SPÉCIALISTE EN COMMUNICATION ET EN MANAGEMENT

Jérôme Koechlin, spécialiste en communication et en management et enseignant au Médi@LAB de l’Université de Genève, analyse et met en perspective dans son blog les enjeux de la communication moderne et du leadership.

Pouvoir et réseaux sociaux: je t’aime, moi non plus

De la confidence à l’ouverture, du secret à la transparence, du tout privé ou tout public : les réseaux sociaux ont une influence indiscutable sur la manière dont est exercé le pouvoir, dans le sens d’une communication plus horizontale. Sans céder à un idéalisme naïf annonçant que les réseaux sociaux seront susceptibles de transformer en profondeur les mécanismes de la représentation politique et d’instaurer une véritable démocratie directe virtuelle, nous constatons qu’ils renforcent  les capacités d’acquisition d’information, d’expression, d’association et de délibération des citoyens. Une société mieux informée sera toujours plus performante qu'une société muselée. 
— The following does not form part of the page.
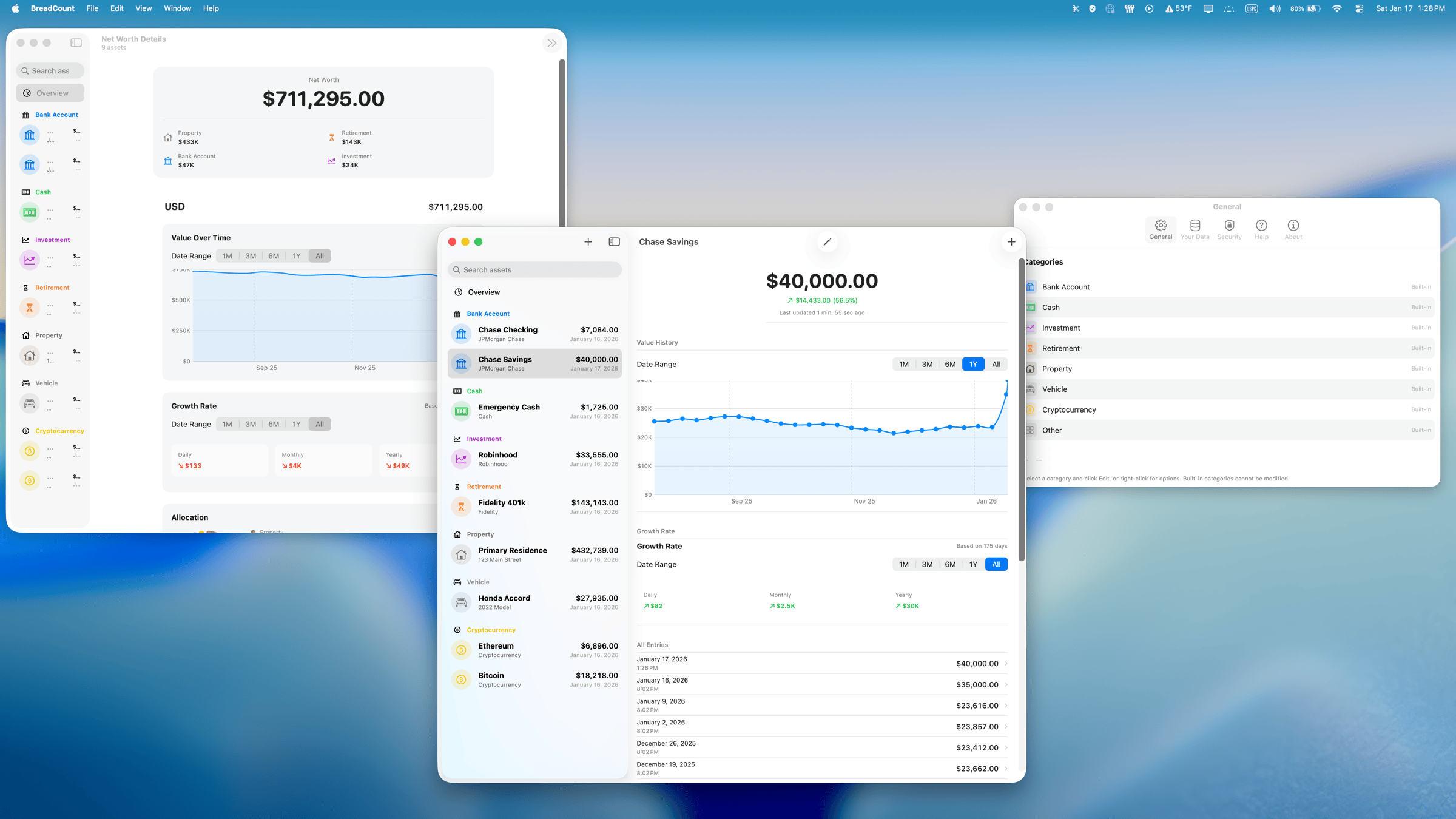Click the Bitcoin cryptocurrency icon
The width and height of the screenshot is (1456, 819).
(x=461, y=679)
Les médias sociaux peuvent en effet favoriser la participation des citoyens à la vie politique, et conduire la génération Y, née avec Internet, à s’engager davantage en politique. Ce qui est une bonne nouvelle, car à l’avenir, la victoire électorale reviendra plus souvent à ceux qui maîtrisent les subtilités de la communication digitale, ses outils et ses enjeux. Le leadership traditionnel “top-down” est en train de se transformer en un leadership plus partagé (shared leadership), et cette métamorphose s’opère grâce aux organisations virtuelles ouvertes et décentralisées que constituent les réseaux sociaux.

Plus la communication digitale se développe, et plus les leaders susceptibles de s’inscrire dans ces nouvelles formes d’organisation sociale et de susciter « par le bas » des dynamiques mobilisatrices vont prendre le pas sur les leaders des organisations hiérarchiques traditionnelles. Ce d’autant plus que les directions d’entreprise ne sont pas toutes au même niveau d’intégration de ces expertise digitales au sein de leur comité exécutif ou de leur conseil d’administration. La capacité d'animation des réseaux sociaux devient ainsi une composante déterminante du statut de leader dans la société contemporaine digitale.
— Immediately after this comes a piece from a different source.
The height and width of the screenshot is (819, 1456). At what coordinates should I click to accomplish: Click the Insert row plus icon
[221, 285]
« L’effet de réseau », c’est-à-dire la puissance d’un réseau de communication digital, augmente significativement avec le nombre d’utilisateurs connectés. Plus le réseau est important, plus ses membres sont influents. «L’effet de réseau » profite aussi au leader d’opinion qui bénéficie grâce à lui de l’adhésion du plus grand nombre possible de contacts à ses idées et à son programme.
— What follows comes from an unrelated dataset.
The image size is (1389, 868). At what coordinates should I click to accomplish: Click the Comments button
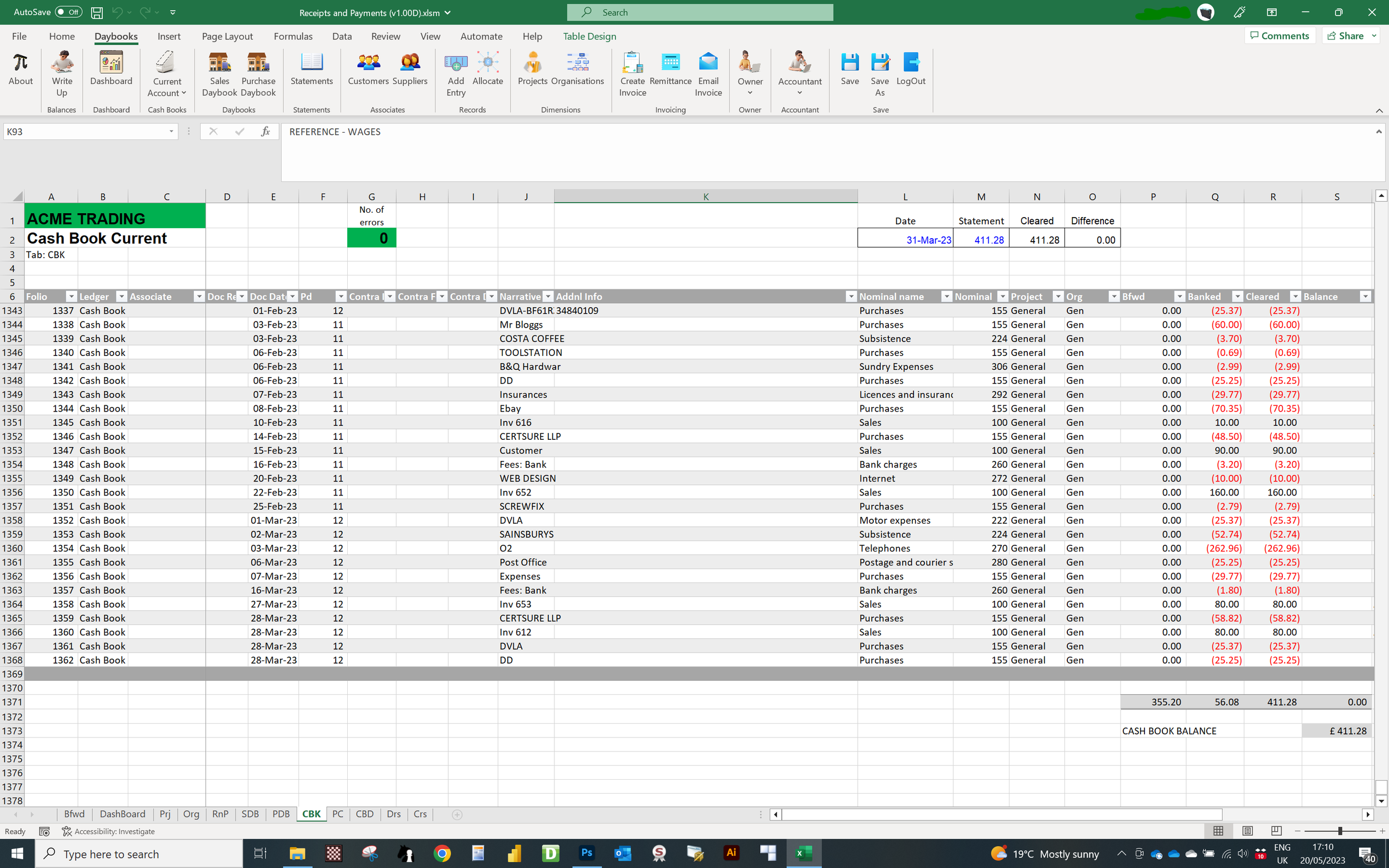click(1280, 36)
Si les réseaux sociaux sont incontestablement des accélérateurs de notoriété, ils ne garantissent pas le succès des hommes politiques qui s’y engagent. Ils se limitent à permettre la rencontre avec le grand public. Et comme le dit le sociologue Dominique Wolton, il ne sert à rien d’être un géant en matière d’information pour rester un nain en matière d’action. L’engagement responsable et citoyen demeure véritablement le seul moyen d’agir en société.